YOUR TASK | When a line in the listing below contains the word "agent", return a copy of that line.

LISTED RECORDS |

##########

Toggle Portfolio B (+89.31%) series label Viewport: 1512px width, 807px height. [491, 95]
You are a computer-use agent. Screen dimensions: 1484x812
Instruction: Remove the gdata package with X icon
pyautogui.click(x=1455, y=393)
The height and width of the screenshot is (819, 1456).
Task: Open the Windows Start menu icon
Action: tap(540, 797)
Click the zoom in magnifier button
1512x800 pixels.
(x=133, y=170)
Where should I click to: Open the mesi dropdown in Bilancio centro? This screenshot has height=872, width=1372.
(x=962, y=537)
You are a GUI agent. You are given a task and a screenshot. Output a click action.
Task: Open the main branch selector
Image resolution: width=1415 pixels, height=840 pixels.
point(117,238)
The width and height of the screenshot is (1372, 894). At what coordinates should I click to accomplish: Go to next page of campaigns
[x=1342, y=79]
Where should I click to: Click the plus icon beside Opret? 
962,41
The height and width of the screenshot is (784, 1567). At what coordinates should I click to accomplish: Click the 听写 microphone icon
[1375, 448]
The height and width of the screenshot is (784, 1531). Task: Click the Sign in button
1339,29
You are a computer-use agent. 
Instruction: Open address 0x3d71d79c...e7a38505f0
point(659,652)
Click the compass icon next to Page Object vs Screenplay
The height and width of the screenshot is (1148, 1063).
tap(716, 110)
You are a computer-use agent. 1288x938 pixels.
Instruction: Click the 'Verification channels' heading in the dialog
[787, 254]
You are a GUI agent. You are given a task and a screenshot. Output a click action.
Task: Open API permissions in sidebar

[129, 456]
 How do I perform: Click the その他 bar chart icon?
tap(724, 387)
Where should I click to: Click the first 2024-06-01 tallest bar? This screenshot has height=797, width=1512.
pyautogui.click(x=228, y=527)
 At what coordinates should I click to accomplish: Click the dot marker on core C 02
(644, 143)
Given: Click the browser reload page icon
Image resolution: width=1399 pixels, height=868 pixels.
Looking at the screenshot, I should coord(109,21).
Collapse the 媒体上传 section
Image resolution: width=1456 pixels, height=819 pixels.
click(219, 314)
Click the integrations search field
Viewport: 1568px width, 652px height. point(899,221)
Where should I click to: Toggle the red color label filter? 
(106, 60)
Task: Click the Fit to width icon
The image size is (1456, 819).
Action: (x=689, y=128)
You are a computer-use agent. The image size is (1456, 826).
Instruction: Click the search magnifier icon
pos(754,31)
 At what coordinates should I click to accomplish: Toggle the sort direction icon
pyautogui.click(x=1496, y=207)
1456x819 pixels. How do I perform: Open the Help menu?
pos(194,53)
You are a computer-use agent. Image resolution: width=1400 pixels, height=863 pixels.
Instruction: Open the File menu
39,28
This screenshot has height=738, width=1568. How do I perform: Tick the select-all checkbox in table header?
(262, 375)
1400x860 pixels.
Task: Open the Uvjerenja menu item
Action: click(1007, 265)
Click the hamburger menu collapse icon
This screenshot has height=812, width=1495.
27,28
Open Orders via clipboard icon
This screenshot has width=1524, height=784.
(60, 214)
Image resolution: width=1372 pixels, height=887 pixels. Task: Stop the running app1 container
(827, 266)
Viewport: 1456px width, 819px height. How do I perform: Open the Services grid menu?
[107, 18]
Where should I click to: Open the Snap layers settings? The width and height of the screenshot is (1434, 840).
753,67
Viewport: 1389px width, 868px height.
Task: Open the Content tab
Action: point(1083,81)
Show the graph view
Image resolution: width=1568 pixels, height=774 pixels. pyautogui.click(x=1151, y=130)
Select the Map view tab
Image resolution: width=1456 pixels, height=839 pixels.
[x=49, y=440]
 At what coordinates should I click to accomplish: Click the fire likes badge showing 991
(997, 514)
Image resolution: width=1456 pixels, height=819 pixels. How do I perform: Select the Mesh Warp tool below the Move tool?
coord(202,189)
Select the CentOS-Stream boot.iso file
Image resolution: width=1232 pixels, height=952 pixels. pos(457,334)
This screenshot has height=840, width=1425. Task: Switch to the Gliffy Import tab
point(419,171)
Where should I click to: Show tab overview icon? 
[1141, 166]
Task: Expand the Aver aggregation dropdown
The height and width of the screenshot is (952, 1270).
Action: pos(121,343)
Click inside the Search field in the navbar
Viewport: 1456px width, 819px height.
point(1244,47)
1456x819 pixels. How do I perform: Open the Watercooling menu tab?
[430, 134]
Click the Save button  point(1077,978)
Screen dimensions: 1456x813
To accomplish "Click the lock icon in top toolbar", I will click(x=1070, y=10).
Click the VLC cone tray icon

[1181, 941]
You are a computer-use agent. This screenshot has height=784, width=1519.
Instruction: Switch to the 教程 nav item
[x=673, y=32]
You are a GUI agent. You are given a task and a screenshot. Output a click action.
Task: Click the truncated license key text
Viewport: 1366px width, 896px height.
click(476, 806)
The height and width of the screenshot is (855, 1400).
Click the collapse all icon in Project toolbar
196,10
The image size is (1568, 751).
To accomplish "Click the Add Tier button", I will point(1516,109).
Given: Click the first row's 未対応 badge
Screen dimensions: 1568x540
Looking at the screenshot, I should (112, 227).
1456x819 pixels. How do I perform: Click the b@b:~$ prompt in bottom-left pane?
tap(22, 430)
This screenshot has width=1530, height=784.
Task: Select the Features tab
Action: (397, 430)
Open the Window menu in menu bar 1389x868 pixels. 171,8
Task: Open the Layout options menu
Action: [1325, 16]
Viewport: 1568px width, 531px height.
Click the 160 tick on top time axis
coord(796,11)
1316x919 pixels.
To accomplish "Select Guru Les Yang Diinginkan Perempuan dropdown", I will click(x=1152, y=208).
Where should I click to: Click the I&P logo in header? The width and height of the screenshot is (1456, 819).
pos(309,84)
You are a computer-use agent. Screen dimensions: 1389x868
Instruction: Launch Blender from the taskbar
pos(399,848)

##########

EXPECTED OUTPUT |
You are a computer-use agent. Screen dimensions: 1484x812
You are a GUI agent. You are given a task and a screenshot. Output a click action.
You are a computer-use agent. 
You are a computer-use agent. 1288x938 pixels.
You are a GUI agent. You are given a task and a screenshot. Output a click action.
You are a computer-use agent. The image size is (1456, 826).
You are a computer-use agent. Image resolution: width=1400 pixels, height=863 pixels.
You are a computer-use agent. This screenshot has height=784, width=1519.
You are a GUI agent. You are given a task and a screenshot. Output a click action.
You are a computer-use agent. Screen dimensions: 1389x868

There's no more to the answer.